On the last day of our financial year, 28 February 2013, individual clients performed 2.7 million
transactions on their Capitec Bank accounts. This was the busiest day of our year and is an increase
of 80% on the busiest day of the previous year.
We have 971 000 clients more than a year ago using their accounts more often some borrow from us,
some save with us, some transact with us, and many do all three. We love to be their bank of choice and
the number of prime clients who use us to receive their salary has increased by 45% to 1.8 million.
Net transaction fee income grew by R513 million to R1.3 billion. When a client uses a Capitec Bank card
to pay for a meal at a restaurant and the restaurateur uses a card machine provided by another bank we
receive a fee of which a portion is paid over to the other bank. The net transaction fee is the portion
of the fee thats ours, and it does not indicate that it is profit after costs. Transaction income covered
45% of our bank operating expenses, up from 34% last year, exceeding our target of 40% set three years ago.
Our cost-to-income ratio dropped to 38%, an unusually low figure for a full-service bank with a national
branch network.
People love the simplicity of our products and our easy-to-understand pricing.

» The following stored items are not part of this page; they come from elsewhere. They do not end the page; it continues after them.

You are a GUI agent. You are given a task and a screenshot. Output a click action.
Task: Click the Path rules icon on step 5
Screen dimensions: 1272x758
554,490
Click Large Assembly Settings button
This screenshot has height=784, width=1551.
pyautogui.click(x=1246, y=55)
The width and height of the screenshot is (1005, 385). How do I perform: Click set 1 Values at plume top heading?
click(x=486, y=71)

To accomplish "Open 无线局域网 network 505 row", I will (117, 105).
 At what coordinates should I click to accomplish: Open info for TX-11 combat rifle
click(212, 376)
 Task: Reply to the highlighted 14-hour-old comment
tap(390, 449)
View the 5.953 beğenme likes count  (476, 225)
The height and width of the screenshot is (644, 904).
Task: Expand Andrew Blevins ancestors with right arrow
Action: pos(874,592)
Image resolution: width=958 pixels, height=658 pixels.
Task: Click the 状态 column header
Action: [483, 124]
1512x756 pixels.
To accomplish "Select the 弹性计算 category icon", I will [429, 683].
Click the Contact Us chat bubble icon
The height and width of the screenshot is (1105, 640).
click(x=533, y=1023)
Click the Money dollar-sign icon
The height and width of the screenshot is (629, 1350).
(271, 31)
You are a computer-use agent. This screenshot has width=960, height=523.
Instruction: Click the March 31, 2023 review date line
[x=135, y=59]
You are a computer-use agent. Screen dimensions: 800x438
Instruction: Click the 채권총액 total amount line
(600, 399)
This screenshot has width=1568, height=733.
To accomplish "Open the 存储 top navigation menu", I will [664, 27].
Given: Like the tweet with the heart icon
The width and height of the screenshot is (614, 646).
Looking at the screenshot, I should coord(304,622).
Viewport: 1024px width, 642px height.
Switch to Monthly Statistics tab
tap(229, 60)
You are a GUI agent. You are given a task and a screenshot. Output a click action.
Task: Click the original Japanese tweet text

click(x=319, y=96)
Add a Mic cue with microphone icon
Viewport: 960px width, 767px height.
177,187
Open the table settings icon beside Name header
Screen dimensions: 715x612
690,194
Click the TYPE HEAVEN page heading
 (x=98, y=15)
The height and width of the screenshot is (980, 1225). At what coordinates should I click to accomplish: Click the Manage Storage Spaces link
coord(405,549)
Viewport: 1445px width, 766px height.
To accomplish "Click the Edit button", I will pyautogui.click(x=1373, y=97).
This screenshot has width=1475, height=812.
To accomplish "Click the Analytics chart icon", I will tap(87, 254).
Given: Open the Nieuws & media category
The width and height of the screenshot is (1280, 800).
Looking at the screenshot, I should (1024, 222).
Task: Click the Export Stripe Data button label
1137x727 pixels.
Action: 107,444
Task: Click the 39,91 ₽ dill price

Many of our clients, who
receive their salaries in their Capitec Bank accounts, receive more in interest than they pay in fees.
Clients who incur banking fees of more than R12.50 receive a monthly sms to tell them what we charged
them and how much interest we paid them. Happy clients are our best advertisement.
According to the AMPS research, our share of banking clients has grown from 5% in 2010 to 9% two years
later and 61% of all other banking clients interviewed would consider banking with us, by far the highest
rating of any South African bank by clients of its competitors. We have huge growth opportunities.
POLICY TRIUMPH
The growth of the unsecured lending market is a triumph for the government's ambition to extend banking
to those previously excluded from banks.
The initial deregulation of interest rates in 1994 created a large and chaotic market for credit:
the microloan industry was born. Subsequently larger, more structured players became dominant, reducing
interest rates and, in the case of Capitec Bank, offering a complete banking service. The National Credit
Act which came into force in 2007 was a landmark: the rules of credit granting were legislated and abusive
practices were banned. With this regulation the market took off: in 2007 the unsecured lending industry
totalled R29 billion (according to the National Credit Regulator). The industry now has a total book of
R171 billion, 14% of the total South African credit market.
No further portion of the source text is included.